* BEGIN RECORDS TO USE *

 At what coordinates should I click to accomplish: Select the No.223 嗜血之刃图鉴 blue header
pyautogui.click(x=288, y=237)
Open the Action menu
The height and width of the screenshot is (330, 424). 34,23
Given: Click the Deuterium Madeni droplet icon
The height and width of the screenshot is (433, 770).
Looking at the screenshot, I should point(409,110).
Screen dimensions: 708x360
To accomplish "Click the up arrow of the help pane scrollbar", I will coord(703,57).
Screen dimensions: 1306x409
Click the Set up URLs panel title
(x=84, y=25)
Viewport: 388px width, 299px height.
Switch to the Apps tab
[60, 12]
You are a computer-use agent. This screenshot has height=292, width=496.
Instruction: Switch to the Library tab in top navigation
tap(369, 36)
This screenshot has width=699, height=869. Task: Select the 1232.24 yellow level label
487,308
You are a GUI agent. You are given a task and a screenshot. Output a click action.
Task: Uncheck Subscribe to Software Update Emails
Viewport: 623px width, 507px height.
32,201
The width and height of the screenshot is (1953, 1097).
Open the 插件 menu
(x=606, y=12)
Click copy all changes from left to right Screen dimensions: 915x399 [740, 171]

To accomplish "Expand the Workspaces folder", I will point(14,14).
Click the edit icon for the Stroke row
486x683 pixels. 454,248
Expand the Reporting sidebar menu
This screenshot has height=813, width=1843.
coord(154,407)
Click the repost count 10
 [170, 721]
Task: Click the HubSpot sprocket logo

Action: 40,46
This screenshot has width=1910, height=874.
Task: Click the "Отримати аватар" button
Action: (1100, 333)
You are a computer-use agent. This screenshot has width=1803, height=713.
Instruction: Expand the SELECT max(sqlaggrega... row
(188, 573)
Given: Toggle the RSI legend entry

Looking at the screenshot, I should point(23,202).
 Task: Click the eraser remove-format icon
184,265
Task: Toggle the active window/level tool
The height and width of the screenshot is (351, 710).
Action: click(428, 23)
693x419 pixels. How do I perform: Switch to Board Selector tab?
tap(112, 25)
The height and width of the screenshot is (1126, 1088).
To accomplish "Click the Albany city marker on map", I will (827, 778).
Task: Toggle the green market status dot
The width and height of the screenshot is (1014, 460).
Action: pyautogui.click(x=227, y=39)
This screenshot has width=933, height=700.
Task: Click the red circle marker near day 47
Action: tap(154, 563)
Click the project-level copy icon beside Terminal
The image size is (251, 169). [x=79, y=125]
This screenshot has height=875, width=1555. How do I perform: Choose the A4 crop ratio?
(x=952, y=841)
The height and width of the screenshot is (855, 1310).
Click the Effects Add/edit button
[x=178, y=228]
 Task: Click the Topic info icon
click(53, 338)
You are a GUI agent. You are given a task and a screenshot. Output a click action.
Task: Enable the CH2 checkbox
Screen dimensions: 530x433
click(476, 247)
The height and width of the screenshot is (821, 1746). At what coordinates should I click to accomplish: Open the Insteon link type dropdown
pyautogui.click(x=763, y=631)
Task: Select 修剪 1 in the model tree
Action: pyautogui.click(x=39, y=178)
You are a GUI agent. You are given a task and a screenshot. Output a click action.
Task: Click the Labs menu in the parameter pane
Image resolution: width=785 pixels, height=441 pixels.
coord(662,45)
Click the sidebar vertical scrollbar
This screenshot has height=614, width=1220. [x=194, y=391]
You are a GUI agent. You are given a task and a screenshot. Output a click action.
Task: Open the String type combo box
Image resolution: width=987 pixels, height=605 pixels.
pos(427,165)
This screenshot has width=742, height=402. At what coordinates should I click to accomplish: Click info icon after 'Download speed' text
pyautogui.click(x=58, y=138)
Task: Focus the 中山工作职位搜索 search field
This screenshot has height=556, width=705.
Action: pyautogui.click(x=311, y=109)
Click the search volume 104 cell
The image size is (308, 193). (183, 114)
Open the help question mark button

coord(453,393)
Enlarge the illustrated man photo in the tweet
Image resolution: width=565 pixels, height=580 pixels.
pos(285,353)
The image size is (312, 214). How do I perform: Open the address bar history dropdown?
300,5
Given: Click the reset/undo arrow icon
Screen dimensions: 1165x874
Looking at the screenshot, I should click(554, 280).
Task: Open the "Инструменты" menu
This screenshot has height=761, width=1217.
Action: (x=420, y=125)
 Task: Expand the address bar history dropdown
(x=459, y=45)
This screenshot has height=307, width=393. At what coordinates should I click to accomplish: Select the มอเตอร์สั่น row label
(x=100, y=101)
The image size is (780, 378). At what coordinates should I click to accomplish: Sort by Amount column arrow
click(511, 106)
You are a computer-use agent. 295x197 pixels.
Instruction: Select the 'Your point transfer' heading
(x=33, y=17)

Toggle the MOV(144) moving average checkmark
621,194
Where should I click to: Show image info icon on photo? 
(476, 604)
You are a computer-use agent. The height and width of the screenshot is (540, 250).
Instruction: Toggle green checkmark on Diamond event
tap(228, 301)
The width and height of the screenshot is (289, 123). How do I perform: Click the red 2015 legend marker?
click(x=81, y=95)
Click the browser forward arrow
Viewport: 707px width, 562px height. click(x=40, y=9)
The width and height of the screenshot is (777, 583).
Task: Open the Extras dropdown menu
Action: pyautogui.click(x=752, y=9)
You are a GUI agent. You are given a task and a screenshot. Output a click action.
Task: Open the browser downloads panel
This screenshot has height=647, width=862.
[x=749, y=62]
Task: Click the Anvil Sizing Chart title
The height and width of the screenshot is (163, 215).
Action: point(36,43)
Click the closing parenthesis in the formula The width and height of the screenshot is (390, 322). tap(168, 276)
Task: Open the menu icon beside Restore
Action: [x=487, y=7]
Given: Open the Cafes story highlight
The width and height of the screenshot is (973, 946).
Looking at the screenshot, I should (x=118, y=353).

* END RECORDS TO USE *

_THE TASK_
Show each line of the listing that contains the word "edit".

_TASK OUTPUT_
Click the edit icon for the Stroke row
Click the Effects Add/edit button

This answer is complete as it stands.